Department of Transport safety education manager Laurie Adams (right) and Water Police led by Senior Sergeant Noel Minnock want boaties to wear modern lifejackets. Picture: Jon Bassett
Department of Transport safety education manager Laurie Adams (right) and Water Police led by Senior Sergeant Noel Minnock want boaties to wear modern lifejackets.

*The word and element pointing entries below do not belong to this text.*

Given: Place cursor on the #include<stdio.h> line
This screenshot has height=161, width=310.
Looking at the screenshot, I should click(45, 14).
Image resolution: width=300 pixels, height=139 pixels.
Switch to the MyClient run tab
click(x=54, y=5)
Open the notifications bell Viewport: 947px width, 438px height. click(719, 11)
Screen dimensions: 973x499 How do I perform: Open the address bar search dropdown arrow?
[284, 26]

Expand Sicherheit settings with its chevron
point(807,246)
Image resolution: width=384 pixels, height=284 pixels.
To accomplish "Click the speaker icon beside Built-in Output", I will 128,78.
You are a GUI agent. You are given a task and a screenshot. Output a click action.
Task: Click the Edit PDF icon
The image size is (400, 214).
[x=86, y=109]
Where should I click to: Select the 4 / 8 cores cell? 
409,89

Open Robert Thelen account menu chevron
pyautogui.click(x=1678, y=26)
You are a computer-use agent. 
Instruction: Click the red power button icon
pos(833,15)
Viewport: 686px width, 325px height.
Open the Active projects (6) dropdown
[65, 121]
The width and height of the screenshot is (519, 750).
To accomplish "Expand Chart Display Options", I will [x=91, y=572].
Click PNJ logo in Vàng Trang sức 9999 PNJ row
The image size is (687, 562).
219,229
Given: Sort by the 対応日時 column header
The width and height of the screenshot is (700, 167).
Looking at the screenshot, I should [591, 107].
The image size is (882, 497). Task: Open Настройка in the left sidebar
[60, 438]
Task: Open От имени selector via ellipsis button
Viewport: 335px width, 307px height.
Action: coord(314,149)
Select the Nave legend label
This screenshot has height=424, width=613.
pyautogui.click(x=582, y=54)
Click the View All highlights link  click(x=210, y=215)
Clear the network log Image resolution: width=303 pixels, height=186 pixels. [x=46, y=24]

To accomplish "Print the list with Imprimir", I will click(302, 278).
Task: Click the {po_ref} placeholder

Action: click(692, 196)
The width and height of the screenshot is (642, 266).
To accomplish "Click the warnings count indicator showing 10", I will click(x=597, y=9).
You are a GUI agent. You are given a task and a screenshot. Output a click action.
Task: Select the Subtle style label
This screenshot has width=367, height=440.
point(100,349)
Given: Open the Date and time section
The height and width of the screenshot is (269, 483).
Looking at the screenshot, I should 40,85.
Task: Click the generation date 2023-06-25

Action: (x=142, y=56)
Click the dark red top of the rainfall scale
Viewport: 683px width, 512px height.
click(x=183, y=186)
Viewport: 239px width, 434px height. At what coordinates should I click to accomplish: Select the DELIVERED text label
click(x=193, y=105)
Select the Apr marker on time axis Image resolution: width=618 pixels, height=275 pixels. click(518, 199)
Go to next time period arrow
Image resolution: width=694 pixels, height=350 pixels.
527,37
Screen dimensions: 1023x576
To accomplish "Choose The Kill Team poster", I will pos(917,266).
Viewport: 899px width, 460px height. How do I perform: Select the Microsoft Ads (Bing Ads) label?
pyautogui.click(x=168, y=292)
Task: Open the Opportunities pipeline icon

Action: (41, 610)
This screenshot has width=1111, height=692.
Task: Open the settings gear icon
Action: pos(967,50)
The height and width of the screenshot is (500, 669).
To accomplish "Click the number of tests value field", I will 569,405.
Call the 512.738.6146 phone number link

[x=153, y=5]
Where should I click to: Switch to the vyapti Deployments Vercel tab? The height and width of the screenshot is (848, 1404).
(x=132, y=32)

Picture: Jon Bassett

OLD lifejackets’ crumbling foam and decaying webbing have been found during a Department of Transport exchange program for the devices supposed to keep people alive during emergencies at sea.

“We are finding some extremely scary-looking jackets being carried by some vessels,” Department of Transport safety education manager Laurie Adams said.

Mr Adams found 30 jackets on one boat with deteriorated foam and webbing, before the owners got new devices during a visit by the Old4Newprogram to Broome six weeks ago.

The program is being extended for another 12 months in the metropolitan area allowing old, obsolete or damaged jackets to be traded in for 50 examples of the Ultra-model level 150 lifejacket suitable for offshore and general boating in all conditions.

Any other trade-in can get a $15 voucher to buy a compliant and modern lifejacket at an outdoor activity chain store.

WA regulations currently outline that a lifejacket must be carried aboard for each person in unprotected waters.

It is recommended they are worn at all times by solo sailors and kayakers, those boating in a following sea, at night, if a poor swimmer, in addition to being out in bad weather.

Just having lifejackets and emergency beacons aboard is not enough.

“A lot of people will get an Epirb beacon or lifejacket as a Christmas present, and it’s just shoved in its wrapping under a seat, but if it’s not accessible and people don’t know how to use it then it’s no use to anyone,” Water Police Senior Sergeant Noel Minnock said.

The level 150 lifejacket worn around the neck at all times, and inflated by a gas cylinder when needed, keeps people floating face-up in the water.

“Even if you are unconscious it’s going to keep you buoyant in the water,” Sgt Minnock said.